La Llama Eterna: Relato XVI –La Bendición Gitana–

    Texto extraído del programa de RNE "Sinfonía de la Mañana", por Martín Llade.

   El gran hombre miró en derredor suyo, todos estaban allí por él, jamás en sus setenta y cinco años de vida, había concitado a tantos asistentes. Ni siquiera el día de su boda, o aquella tarde en que, jaleado por doce pintas de cerveza negra, se diera de puñetazos con el viejo Paddy, en el pub del pueblo, por ver quién tenía la oveja más lanuda de Lincolnshire.

En aquel teatro cabían al menos tres o cuatro veces todos los habitantes de su pueblo; pero sólo había cabida para un Joseph Taylor; o sea, él; el responsable de lo que iba a suceder allí. Y aquellos músicos, empingorotados con sus violines, y sus flautas; y como quiera que se llamasen los otros instrumentos, leerían una música preservada por su mente durante más de seis décadas. Y ello a pesar de que nunca supo leer ni escribir; aunque era capaz de prever la lluvia con tres días de anticipación, con echar un somero vistazo a las nubes; o de adivinar, al tacto del vientre, el sexo de un cordero no nato.

Todavía recordaba el día aquél en que, a sus nueve años, se encontrase a la gitana en el camino. No tendría muchos más años que su hermana mayor. Sentada en las raíces de un olmo seco, mordisqueaba con sus labios de trazo sanguíneo, un melocotón tan encarnado, que hubiera podido creerse que era de su jugo del que se alimentase el rubor de sus mejillas.

La gitana interrumpió su canto al verle, y de sus ojillos negros se desprendió un brillo travieso, como el de la turba encendida.

Sus labios eran como una herida abierta en la piel cobriza de su rostro; herida que a él le dolía con tan sólo mirarla. Se excusó porque no tenía dinero, sólo un pedazo de queso envuelto en un pañuelo. La gitana lo cogió y lo guardó entre los pliegues de su falda, y después tomó su mano. Su uña le cosquilleó la piel, trazando el sendero de una caricia en la palma abierta.

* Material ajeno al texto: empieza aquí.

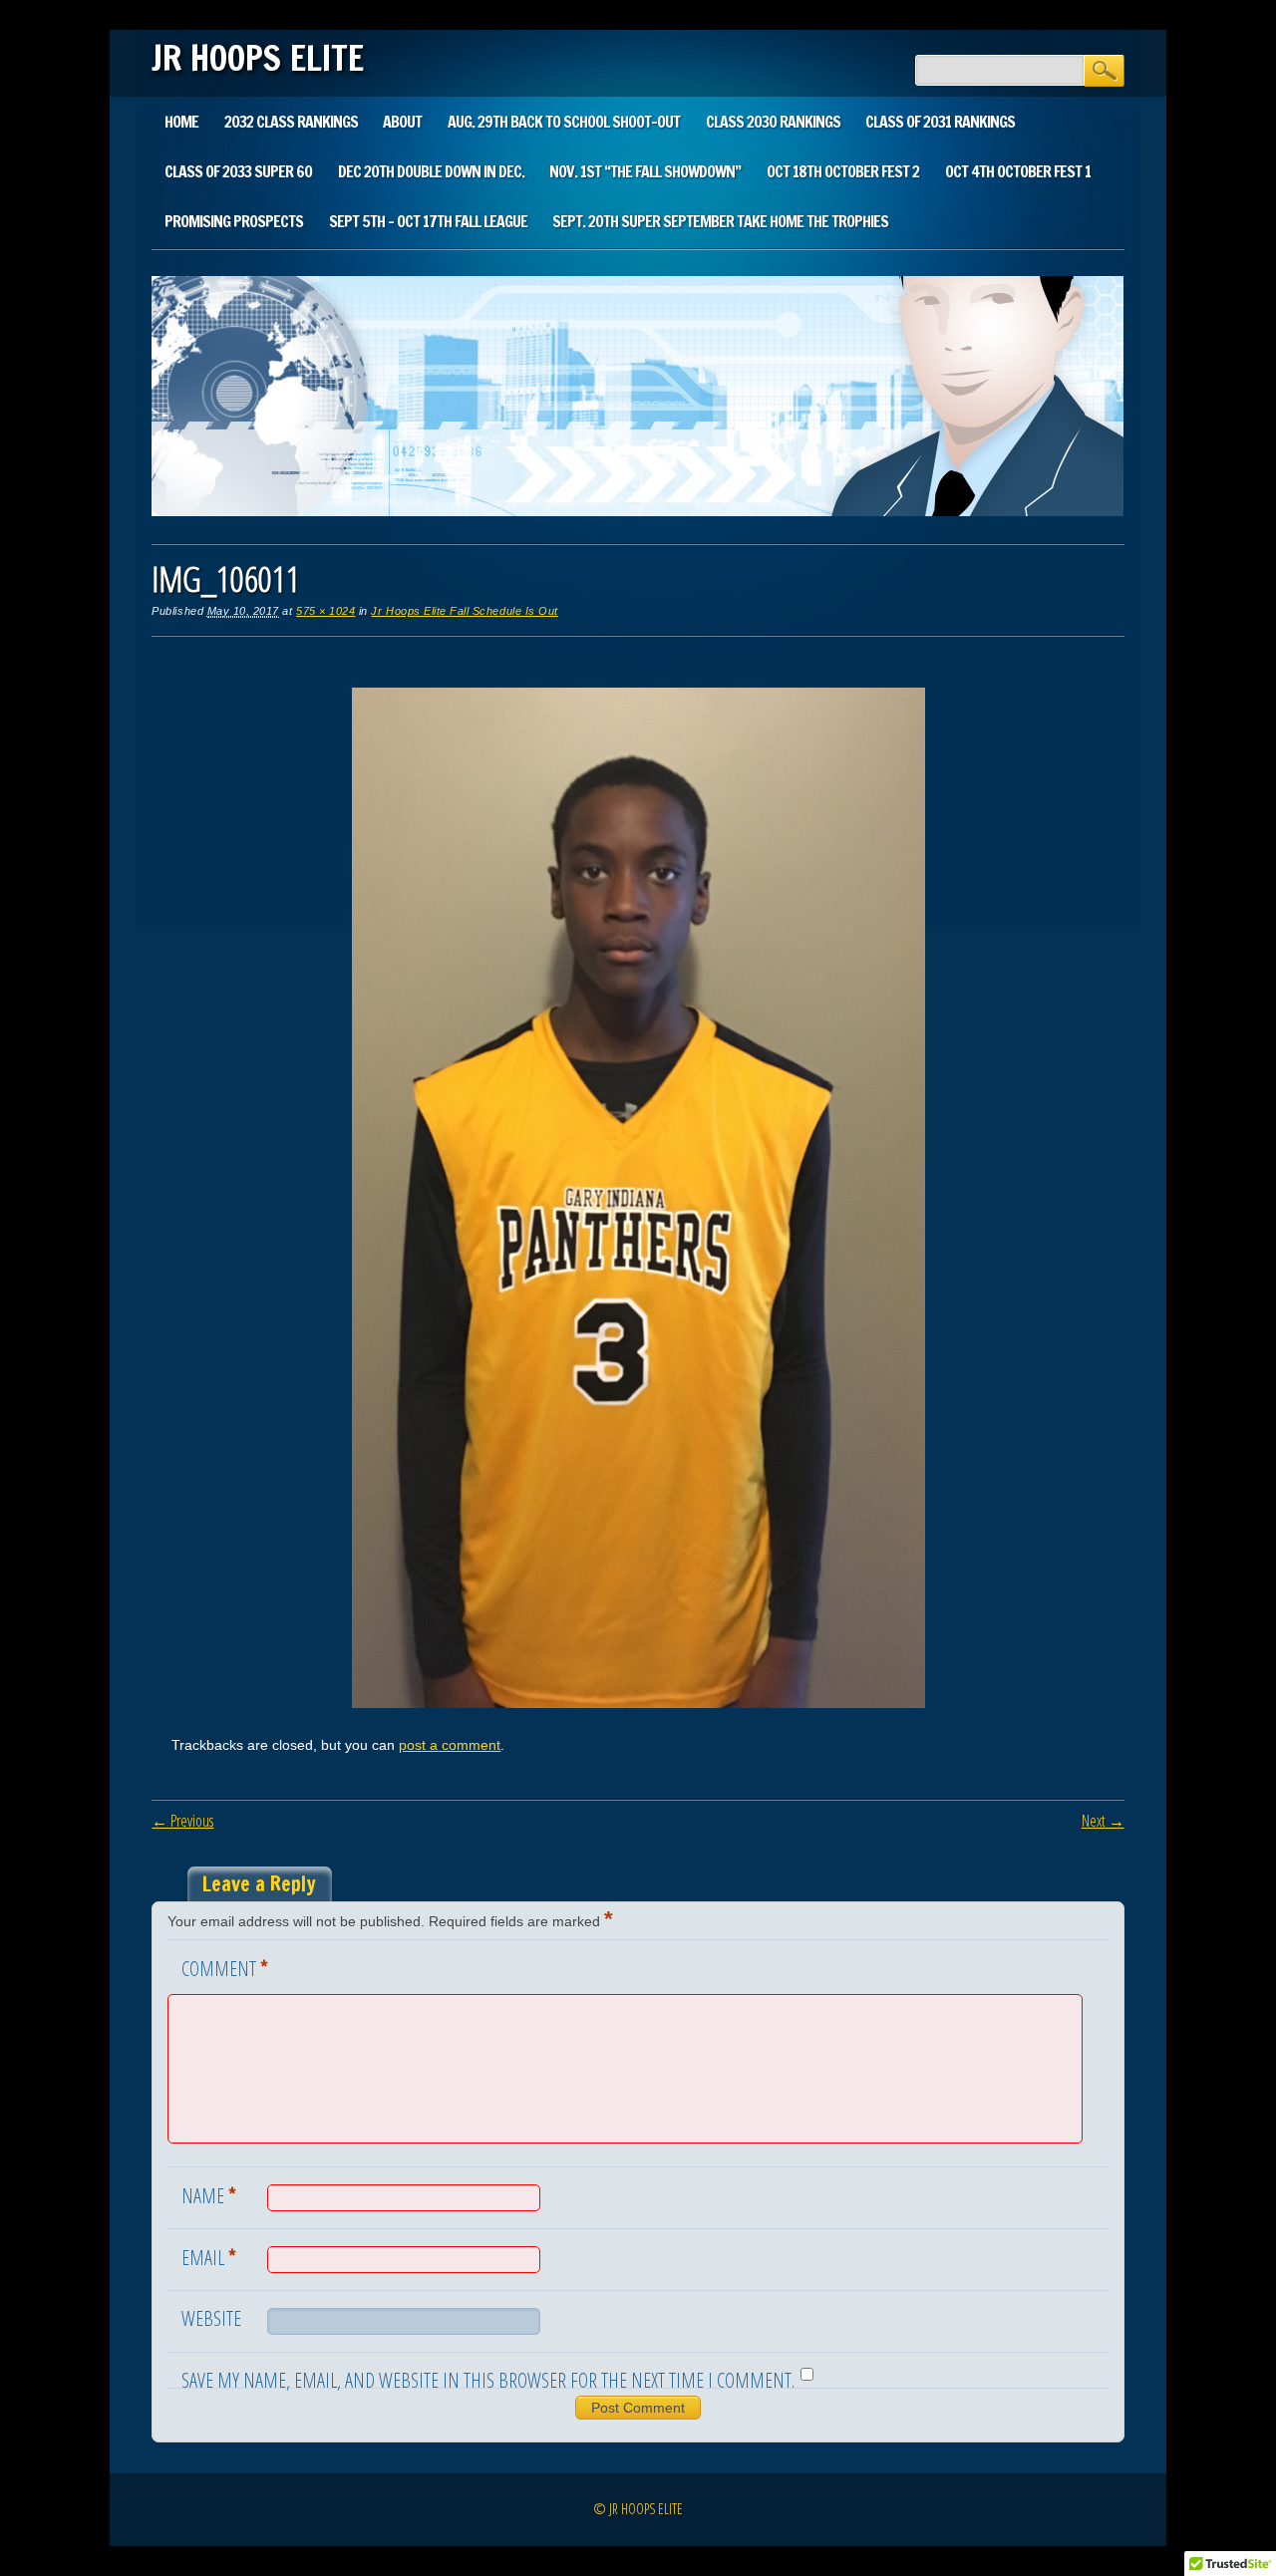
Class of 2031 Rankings (940, 122)
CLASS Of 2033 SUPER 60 (238, 171)
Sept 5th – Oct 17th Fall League (428, 221)
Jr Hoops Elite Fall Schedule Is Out (464, 611)
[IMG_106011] (638, 1703)
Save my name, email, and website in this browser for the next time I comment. (488, 2380)
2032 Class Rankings (291, 122)
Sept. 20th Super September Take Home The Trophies (720, 221)
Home (181, 122)
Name (208, 2194)
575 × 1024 (325, 611)
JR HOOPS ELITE (258, 58)
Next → (1103, 1821)
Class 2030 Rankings (773, 122)
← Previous (182, 1821)
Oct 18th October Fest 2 (843, 171)
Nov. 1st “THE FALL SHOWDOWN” (645, 171)
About (402, 122)
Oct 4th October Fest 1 (1018, 171)
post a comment (449, 1745)
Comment (224, 1967)
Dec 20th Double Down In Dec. (431, 171)
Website (211, 2318)
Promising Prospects (233, 221)
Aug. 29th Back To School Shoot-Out (564, 122)
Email (208, 2256)
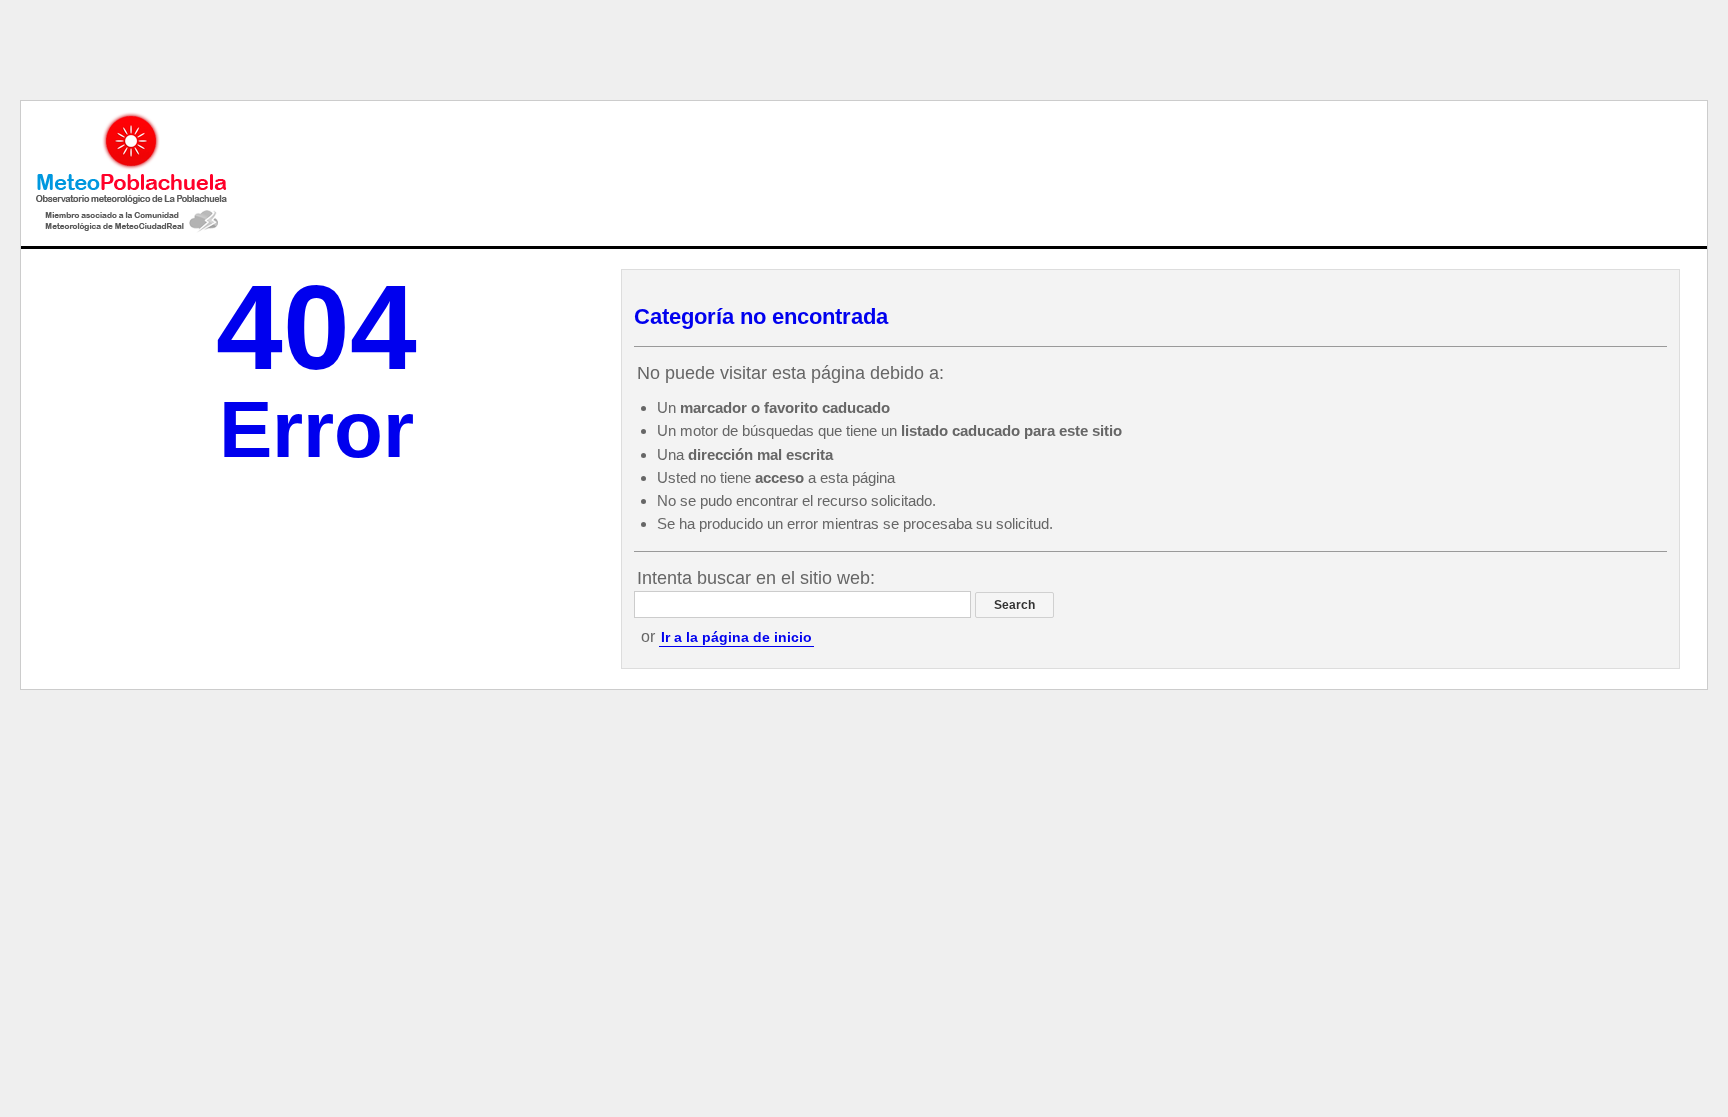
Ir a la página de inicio (736, 637)
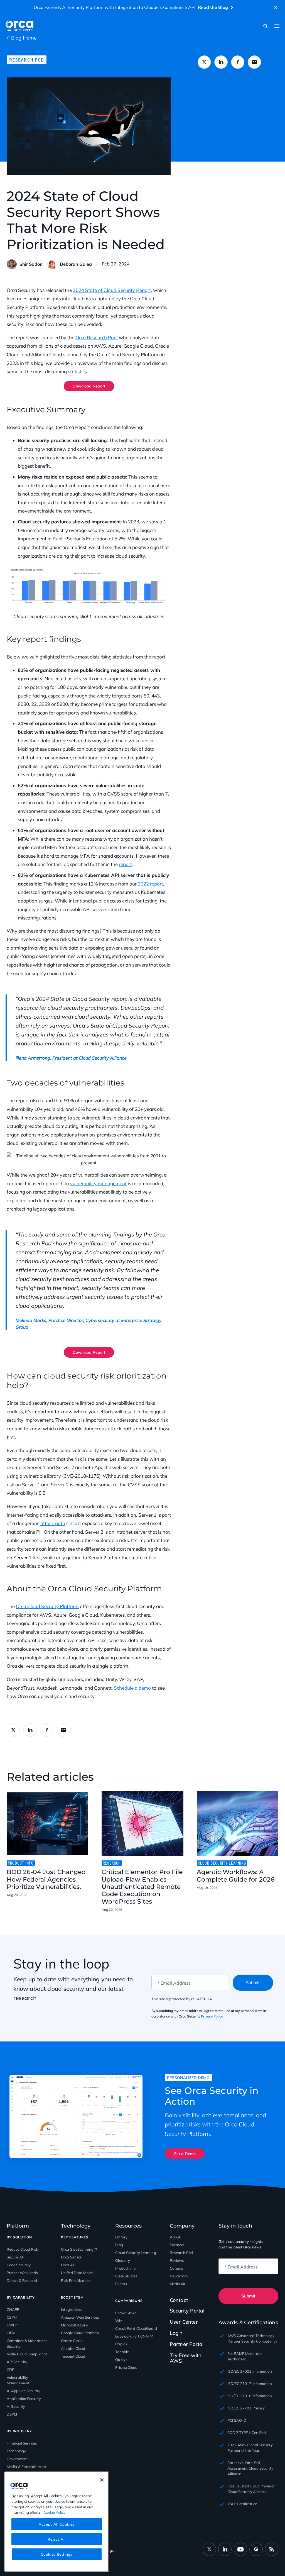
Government (17, 2459)
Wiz (118, 2320)
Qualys (121, 2359)
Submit (253, 1982)
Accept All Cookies (57, 2524)
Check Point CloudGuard (136, 2328)
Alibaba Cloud (73, 2348)
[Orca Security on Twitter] (209, 2549)
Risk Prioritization (76, 2280)
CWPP (12, 2325)
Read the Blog (213, 7)
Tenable (122, 2352)
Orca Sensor (71, 2257)
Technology (16, 2451)
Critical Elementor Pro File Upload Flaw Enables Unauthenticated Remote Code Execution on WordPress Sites (142, 1886)
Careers (176, 2268)
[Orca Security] (19, 25)
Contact (179, 2300)
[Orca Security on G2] (256, 2549)
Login (176, 2333)
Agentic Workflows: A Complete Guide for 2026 (235, 1875)
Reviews (177, 2260)
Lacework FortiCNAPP (134, 2336)
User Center (184, 2322)
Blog (119, 2245)
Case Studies (126, 2276)
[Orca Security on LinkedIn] (225, 2549)
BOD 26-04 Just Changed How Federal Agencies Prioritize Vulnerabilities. (46, 1879)
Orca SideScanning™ (79, 2249)
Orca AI (67, 2265)
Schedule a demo (132, 1688)
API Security (17, 2362)
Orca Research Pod (96, 337)
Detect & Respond (22, 2280)
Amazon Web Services (80, 2317)
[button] (275, 7)
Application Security (24, 2398)
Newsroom (179, 2276)
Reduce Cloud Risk (22, 2249)
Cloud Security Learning (135, 2252)
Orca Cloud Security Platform (47, 1606)
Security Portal (187, 2310)
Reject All (57, 2539)
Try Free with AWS (186, 2358)
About (175, 2237)
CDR (10, 2369)
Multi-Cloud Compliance (27, 2354)
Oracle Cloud (72, 2340)
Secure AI (15, 2257)
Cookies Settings (57, 2554)
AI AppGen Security (23, 2391)
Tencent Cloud (73, 2356)
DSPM (12, 2414)
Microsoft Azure (74, 2325)
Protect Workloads (22, 2272)
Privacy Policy (211, 2016)
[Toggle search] (265, 26)
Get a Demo (185, 2153)
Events (121, 2284)
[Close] (102, 2480)
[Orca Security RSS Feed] (271, 2549)
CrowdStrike (125, 2313)
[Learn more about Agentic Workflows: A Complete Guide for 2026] (237, 1823)
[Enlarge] (163, 572)
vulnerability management (98, 1183)
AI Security (16, 2406)
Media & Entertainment (26, 2466)
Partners (177, 2245)
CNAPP (13, 2309)
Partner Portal (187, 2344)
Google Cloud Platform (80, 2333)
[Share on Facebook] (237, 62)
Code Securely (19, 2265)
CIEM (11, 2333)
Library (121, 2237)
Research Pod (26, 60)
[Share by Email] (254, 62)
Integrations (71, 2309)
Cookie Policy (54, 2512)
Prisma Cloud (126, 2367)
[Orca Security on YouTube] (240, 2549)
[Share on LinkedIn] (221, 62)
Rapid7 (121, 2344)
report (125, 864)
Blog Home (24, 38)
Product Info (125, 2268)
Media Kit (178, 2284)
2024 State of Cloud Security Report (112, 290)
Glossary (122, 2260)
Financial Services (22, 2443)
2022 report (150, 884)
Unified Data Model (77, 2272)
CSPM (12, 2317)
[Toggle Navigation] (276, 26)
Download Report (89, 386)
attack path (52, 1523)
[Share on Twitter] (204, 62)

Joseph nunca había escuchado hablar de esa feria; y, respecto al amor, tan sólo tenía nueve años. El embarazo con el que dijo aquello, hizo reír a la gitana de una forma que no le gustó nada, y se soltó temeroso de su mano. Echó a correr por el camino que conducía al pueblo, sin volver la vista atrás. Ella prosiguió con sus risotadas, a la par que le decía:

A pesar de que no llegó a escucharle la canción entera, jamás se pudo quitar de la mente aquellas dos estrofas. En ocasiones, cuando estaba sólo con el rebaño en el monte, y el cielo relampagueaba, se quitaba el miedo cantándola para sí, y se la susurró al  oído a su Katy, una vez apagada la bujía de su noche de bodas; y ya siendo un anciano, la cantó en aquel extraño concurso de canciones populares, convocado por el “tipo ese”; un australiano medio loco llamado Grainger, éste se había mostrado muy interesado en él y la canción:

Tiempo después, Grainger lo llamó y se lo llevó a la ciudad, donde le hizo cantar esa especie de canción ante una especie de tubo, parecido al de una estufa; del que, desde luego, no salía calor alguno. Lo que brotó después de él, fue una voz de ultratumba, que no reconoció como propia, y que más bien le hizo plantearse, por primera vez, la existencia de los duendes.

Luego, Grainger, hizo cantar “Brigg Fair” a un coro, lo que resultó muy bonito; pero más lo fue aún que otro músico, un tal Delius; éste más reservado y silencioso, un poco con aspecto de cura, decidiera escribir una obra con ello. Una rapsodia, o algo así. La verdad es que a Joseph le pareció al principio que aquello era una palabrota.

Y llegó el día en que reunieron a toda aquella gente en un teatro, con él en primera fila, ¡qué lastima que su querida Katy no estuviera allí para verlo! Y una vez apagadas las luces, aquellos ochenta músicos, que los contó concienzudamente al menos diez veces, empezaron a tocar su canción.

Y en medio de aquel momento solemne, el gran hombre, aquel campesino iletrado de manos callosas; embutido en su raída chaqueta de los domingos, la misma con la que se casase cincuenta años atrás, empezó a cantar. Alguien quiso hacerle callar, pero el resto del público acalló a su vez a quien protestaba. Todo aquello se había hecho por él, justo era que cantase también con la orquesta. Y lo hizo; es una pena que luego se perdiera, cuando empezaron las variaciones.

Y un tanto abochornado volvió a su asiento, pero luego el bochorno cedió el paso a una sensación cálida y mágica en su pecho: la de que podía ya morir sin miedo a la muerte.